## What to produce
For the records below, print the lines from the line with "Given: Click the small red square line handle" through the line with "Task: Expand the Course dropdown selector" exactly as written; include both end lines and exclude the rest.

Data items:
* * *
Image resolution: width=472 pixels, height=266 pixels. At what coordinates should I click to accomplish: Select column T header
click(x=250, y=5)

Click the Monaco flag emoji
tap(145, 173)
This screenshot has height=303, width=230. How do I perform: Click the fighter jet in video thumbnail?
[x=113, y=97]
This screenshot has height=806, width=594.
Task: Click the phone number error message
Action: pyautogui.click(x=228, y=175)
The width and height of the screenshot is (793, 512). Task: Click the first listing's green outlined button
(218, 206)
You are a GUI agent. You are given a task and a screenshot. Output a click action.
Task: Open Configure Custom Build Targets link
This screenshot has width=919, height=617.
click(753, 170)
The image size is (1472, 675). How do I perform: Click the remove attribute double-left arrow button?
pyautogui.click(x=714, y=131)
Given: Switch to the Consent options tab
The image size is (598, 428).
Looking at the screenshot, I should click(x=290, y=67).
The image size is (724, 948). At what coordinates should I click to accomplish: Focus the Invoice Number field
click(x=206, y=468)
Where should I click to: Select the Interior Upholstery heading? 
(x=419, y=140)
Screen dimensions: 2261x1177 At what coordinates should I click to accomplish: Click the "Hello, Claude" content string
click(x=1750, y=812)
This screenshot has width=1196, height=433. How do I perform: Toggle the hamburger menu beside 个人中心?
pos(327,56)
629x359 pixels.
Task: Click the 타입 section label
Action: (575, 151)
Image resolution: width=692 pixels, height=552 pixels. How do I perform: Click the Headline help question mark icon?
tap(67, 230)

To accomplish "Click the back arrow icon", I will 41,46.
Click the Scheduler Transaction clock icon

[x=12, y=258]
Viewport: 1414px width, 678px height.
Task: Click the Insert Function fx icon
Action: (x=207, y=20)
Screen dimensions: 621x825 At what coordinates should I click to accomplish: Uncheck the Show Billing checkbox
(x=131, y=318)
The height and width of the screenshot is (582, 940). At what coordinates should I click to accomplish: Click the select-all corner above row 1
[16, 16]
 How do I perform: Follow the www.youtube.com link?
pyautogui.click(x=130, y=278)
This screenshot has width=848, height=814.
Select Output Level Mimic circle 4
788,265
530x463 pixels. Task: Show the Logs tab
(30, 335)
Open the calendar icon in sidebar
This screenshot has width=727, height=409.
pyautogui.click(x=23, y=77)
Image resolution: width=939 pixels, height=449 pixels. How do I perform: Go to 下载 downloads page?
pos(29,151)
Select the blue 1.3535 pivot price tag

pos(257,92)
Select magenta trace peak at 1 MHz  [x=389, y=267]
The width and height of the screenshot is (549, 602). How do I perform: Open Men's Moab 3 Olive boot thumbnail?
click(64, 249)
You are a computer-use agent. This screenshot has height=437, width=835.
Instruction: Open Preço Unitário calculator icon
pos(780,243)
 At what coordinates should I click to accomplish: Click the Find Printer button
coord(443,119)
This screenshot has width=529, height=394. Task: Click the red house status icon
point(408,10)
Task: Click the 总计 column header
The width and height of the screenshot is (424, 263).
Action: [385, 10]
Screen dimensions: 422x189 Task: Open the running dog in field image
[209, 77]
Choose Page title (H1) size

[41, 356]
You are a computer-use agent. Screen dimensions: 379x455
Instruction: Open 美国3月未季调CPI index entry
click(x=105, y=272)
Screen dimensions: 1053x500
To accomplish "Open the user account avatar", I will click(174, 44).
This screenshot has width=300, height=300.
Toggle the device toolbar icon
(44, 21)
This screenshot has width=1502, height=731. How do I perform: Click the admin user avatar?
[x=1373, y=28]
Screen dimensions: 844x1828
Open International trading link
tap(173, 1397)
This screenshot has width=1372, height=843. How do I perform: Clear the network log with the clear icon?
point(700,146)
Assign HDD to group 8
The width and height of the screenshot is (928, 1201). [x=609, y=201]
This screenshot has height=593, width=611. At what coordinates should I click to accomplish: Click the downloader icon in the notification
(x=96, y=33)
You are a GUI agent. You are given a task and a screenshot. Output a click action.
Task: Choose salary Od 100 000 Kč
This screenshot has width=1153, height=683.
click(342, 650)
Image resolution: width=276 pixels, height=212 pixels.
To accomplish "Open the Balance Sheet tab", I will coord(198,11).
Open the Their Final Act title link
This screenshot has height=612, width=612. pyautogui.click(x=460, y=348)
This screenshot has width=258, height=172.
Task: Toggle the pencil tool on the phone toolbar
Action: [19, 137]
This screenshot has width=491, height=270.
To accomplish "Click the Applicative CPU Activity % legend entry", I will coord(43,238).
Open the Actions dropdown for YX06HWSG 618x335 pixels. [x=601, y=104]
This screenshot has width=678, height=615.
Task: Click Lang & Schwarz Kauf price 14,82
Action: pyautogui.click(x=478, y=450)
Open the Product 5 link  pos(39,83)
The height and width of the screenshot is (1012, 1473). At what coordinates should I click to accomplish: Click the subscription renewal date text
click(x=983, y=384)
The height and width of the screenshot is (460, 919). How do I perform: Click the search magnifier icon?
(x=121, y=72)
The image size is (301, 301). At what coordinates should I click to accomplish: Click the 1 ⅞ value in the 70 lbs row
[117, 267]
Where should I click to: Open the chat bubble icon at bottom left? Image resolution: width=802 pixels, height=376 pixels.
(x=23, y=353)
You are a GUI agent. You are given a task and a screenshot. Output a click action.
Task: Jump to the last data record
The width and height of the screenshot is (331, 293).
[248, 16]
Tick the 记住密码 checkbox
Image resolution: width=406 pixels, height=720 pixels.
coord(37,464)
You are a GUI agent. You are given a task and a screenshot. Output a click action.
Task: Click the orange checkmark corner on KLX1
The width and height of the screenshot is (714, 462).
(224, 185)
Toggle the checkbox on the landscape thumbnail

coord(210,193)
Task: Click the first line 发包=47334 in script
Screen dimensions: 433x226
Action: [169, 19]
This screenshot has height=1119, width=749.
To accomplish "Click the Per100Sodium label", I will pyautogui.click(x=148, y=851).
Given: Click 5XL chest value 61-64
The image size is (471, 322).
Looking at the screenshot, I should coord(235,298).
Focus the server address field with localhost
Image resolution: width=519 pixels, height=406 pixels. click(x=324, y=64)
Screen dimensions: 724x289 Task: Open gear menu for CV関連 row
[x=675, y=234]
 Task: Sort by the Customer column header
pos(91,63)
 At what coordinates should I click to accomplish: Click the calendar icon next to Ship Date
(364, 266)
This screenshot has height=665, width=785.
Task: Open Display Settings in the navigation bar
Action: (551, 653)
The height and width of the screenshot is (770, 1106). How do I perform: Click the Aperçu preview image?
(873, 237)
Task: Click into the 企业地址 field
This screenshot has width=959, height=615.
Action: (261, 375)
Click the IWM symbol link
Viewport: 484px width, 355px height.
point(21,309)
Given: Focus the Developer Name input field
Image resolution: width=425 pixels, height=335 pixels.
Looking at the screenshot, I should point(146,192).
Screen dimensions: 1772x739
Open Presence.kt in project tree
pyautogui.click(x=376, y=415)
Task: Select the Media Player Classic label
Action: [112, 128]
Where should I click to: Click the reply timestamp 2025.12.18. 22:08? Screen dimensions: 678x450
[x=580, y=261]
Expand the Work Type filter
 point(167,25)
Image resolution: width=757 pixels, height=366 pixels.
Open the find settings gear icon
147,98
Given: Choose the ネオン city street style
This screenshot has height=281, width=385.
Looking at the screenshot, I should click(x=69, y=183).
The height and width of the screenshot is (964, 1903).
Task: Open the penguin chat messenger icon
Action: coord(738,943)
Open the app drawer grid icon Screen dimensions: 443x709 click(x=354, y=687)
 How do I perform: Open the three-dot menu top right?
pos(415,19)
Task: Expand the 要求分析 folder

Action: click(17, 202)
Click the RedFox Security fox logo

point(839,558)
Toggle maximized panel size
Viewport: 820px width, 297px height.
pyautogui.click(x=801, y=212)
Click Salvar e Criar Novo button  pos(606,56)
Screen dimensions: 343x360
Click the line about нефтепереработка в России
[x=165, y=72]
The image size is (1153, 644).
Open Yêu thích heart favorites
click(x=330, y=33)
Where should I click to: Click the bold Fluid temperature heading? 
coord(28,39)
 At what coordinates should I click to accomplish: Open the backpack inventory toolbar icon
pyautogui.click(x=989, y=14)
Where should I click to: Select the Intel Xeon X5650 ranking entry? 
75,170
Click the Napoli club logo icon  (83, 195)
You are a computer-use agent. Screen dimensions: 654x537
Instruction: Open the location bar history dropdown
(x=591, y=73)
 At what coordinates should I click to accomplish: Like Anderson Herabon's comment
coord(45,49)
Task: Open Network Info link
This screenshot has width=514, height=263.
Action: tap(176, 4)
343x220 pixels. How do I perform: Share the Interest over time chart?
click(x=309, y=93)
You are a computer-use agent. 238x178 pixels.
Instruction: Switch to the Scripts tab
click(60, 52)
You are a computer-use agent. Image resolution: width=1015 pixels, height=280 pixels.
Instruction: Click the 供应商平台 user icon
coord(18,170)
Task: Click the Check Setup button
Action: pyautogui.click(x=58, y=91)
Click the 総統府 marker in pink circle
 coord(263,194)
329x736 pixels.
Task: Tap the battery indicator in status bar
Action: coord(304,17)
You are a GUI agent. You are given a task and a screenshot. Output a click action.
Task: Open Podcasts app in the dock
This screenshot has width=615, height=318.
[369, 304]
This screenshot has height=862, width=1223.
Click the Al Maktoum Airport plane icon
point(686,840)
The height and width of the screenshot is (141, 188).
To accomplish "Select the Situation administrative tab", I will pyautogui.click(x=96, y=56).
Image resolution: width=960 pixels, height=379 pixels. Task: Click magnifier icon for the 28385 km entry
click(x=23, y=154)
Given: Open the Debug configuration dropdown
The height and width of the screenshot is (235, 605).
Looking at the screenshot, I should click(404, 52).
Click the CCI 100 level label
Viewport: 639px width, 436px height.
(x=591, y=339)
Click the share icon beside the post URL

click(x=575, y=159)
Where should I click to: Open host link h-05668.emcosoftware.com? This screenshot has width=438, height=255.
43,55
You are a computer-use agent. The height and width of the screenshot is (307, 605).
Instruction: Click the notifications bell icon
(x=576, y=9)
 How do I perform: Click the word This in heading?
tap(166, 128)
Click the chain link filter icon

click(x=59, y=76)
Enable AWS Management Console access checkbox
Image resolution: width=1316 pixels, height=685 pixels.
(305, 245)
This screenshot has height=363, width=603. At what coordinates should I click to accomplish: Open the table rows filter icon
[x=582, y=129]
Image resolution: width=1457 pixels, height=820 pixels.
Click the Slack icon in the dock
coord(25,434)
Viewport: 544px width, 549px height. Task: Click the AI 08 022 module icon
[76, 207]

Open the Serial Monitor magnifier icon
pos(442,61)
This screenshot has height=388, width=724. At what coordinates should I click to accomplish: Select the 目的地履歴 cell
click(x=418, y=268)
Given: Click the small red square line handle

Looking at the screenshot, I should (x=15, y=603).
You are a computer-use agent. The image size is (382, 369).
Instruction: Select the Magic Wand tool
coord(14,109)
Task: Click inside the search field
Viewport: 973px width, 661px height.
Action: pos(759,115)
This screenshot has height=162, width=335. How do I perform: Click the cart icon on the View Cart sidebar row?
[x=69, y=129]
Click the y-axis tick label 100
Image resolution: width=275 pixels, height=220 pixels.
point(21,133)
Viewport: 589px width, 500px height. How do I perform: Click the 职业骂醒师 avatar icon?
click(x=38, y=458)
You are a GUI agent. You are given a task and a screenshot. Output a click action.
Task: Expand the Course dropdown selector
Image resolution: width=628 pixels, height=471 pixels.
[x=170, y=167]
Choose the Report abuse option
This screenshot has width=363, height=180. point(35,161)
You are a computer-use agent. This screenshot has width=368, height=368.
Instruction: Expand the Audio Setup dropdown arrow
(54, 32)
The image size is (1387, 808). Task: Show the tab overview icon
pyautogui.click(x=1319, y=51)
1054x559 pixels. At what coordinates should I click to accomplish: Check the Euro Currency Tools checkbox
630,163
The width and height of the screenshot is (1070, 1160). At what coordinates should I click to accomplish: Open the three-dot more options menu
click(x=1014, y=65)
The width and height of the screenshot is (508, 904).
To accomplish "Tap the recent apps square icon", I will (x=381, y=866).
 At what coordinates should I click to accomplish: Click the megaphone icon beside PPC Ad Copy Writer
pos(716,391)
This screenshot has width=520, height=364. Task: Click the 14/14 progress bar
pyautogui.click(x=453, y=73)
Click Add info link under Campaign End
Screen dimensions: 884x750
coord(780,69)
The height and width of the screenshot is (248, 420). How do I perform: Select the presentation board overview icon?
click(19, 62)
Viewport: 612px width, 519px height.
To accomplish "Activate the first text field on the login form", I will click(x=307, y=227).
* * *
## Result of this task
Given: Click the small red square line handle

Looking at the screenshot, I should (x=15, y=603).
You are a computer-use agent. The image size is (382, 369).
Instruction: Select the Magic Wand tool
coord(14,109)
Task: Click inside the search field
Viewport: 973px width, 661px height.
Action: pos(759,115)
This screenshot has height=162, width=335. How do I perform: Click the cart icon on the View Cart sidebar row?
[x=69, y=129]
Click the y-axis tick label 100
Image resolution: width=275 pixels, height=220 pixels.
point(21,133)
Viewport: 589px width, 500px height. How do I perform: Click the 职业骂醒师 avatar icon?
click(x=38, y=458)
You are a GUI agent. You are given a task and a screenshot. Output a click action.
Task: Expand the Course dropdown selector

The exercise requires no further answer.